Forse qualcuno avrà portato questo catino anche sotto la croce e avrà raccolto le lacrime di Maria, la Madre, quelle del discepolo amato, quelle della gente accorsa lì per guardare e anche quelle del centurione che riconoscerà che “davvero costui era il figlio di Dio” e sarà il catino che ha raccolto anche il sangue di Gesù crocifisso, un sangue che mescolandosi a tutto quanto quel catino aveva raccolto, e che abbiamo raccontato, redime, purifica, salva, rinnova, accompagna a vita nuova.

 

In quel catino, nel cenacolo, ci sta anche la nostra vita, ci sta con le sue lacrime e con le nostre preoccupazioni, ma poi forse si può specchiare in quell’acqua raccolta anche un sorriso, il nostro, un sorriso che nasce dalla speranza di vederci in questa custodia amati e benedetti dal Signore.

 

Gesù nel vangelo dice: “Vi ho dato un esempio, infatti, perché anche voi facciate come io ho fatto a voi”. Si tratta allora di prendere in mano noi ora questo catino e metterci a vivere l’amore reciproco, questo lavarci i piedi gli uni gli altri, e raccoglieremo nel catino tanta acqua che è vita di fratelli e sorelle e che è speranza che ci redime.

 

Così racconta una grande della spiritualità cristiana, Madeleine Delbrel.

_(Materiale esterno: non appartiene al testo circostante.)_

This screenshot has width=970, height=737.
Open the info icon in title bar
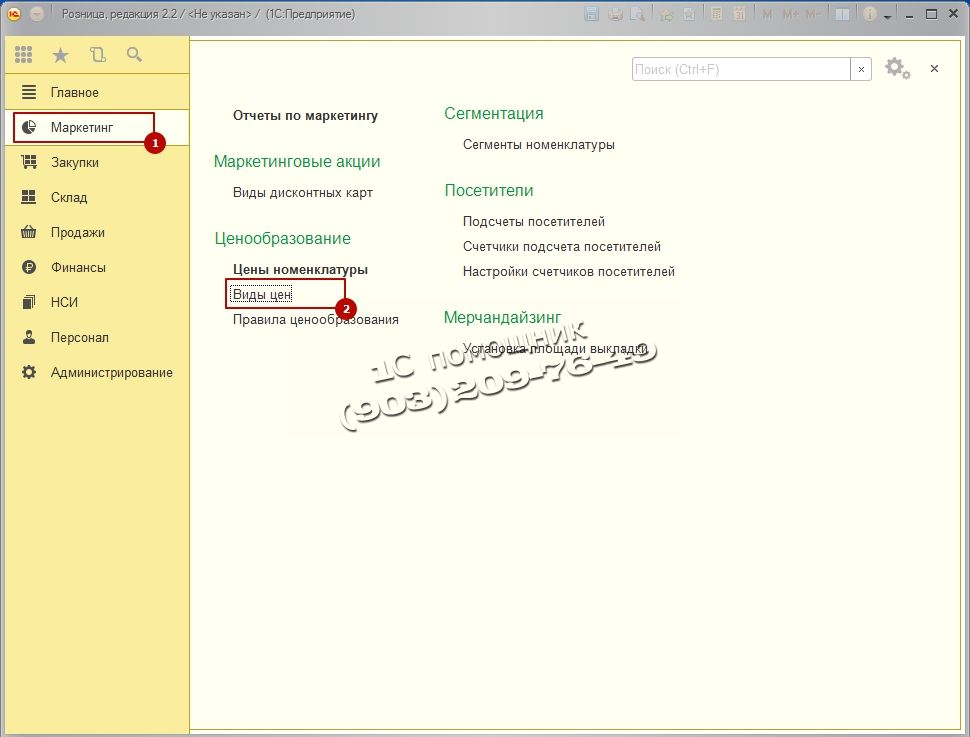[x=869, y=14]
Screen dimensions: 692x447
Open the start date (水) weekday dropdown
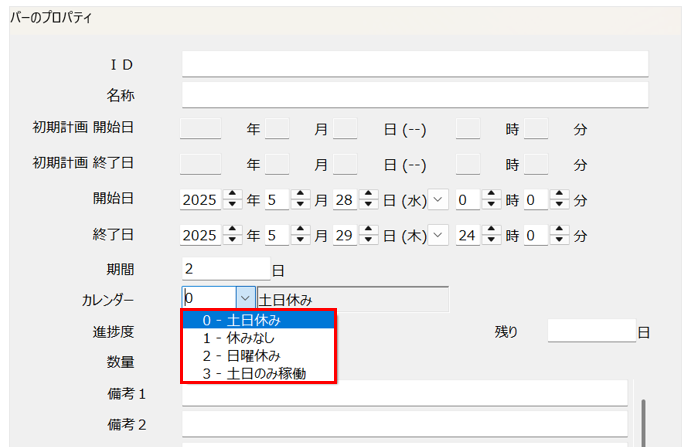click(x=438, y=199)
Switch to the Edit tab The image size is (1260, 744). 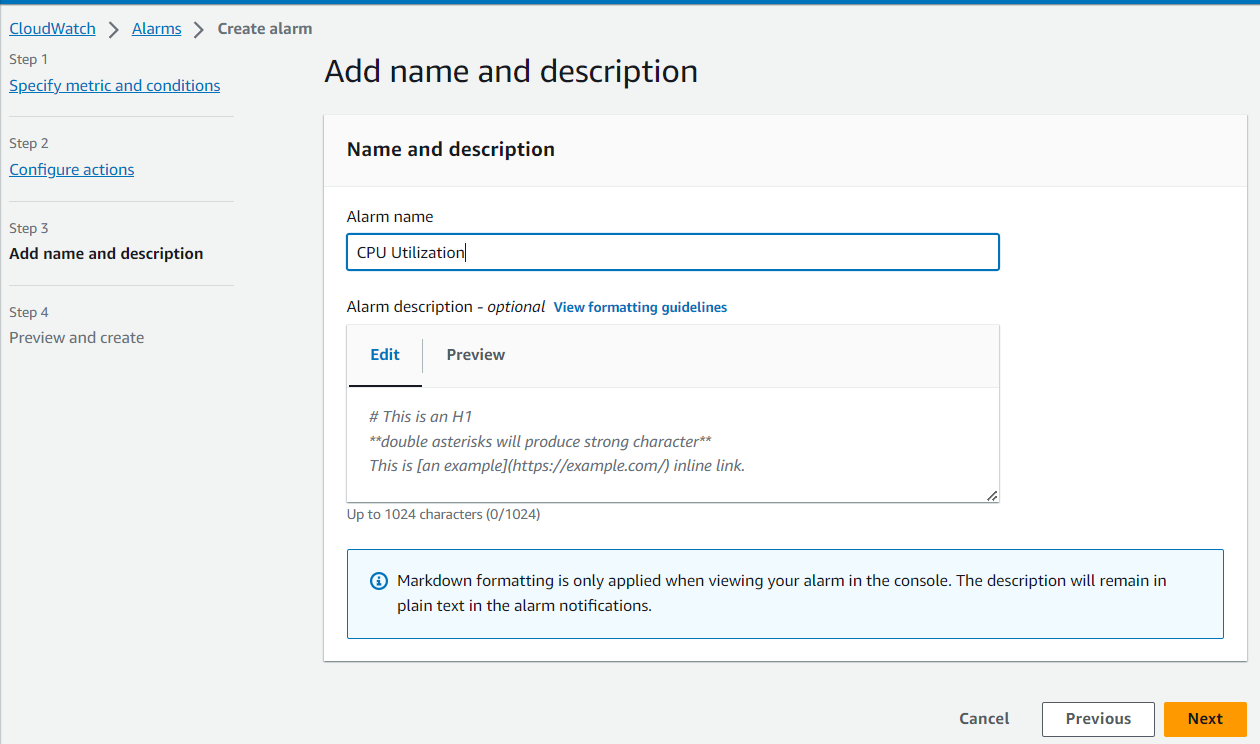385,355
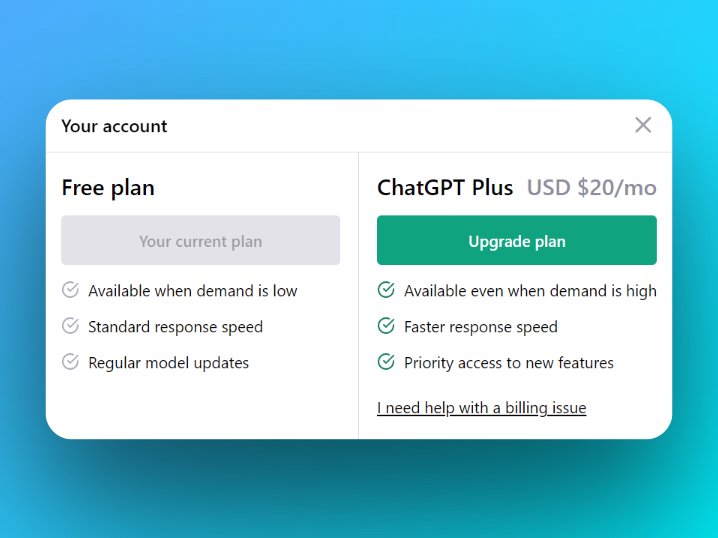
Task: Click the Available even when demand is high text
Action: point(530,291)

“Se dovessi scegliere una reliquia della tua Passione prenderei proprio quel catino colmo d’acqua sporca.

Girare il mondo con quel recipiente e ad ogni piede cingermi dell’asciugatoio e curvarmi giù in basso, non alzando mai la testa oltre il polpaccio per non distinguere i nemici dagli amici e lavare i piedi del vagabondo, dell’ateo, del drogato, del carcerato, dell’omicida, di chi non mi saluta più, di quel compagno per cui non prego mai, in silenzio, finché tutti abbiano capito nel mio il tuo Amore”.

 

E se guardiamo bene in questo catino forse ci accadrà di vedere quanto ha dipingo Sieger Köder in un celebre quadro, dove nel catino colui che si specchia vede riflesso non il proprio volto, ma il volto di Gesù. Sia questo per noi il dono di questo triduo pasquale: usiamo questo catino, specchiamoci nell’acqua versata e raccolta e scopriremo il volto di Gesù che si dona a noi per amore e ci salva.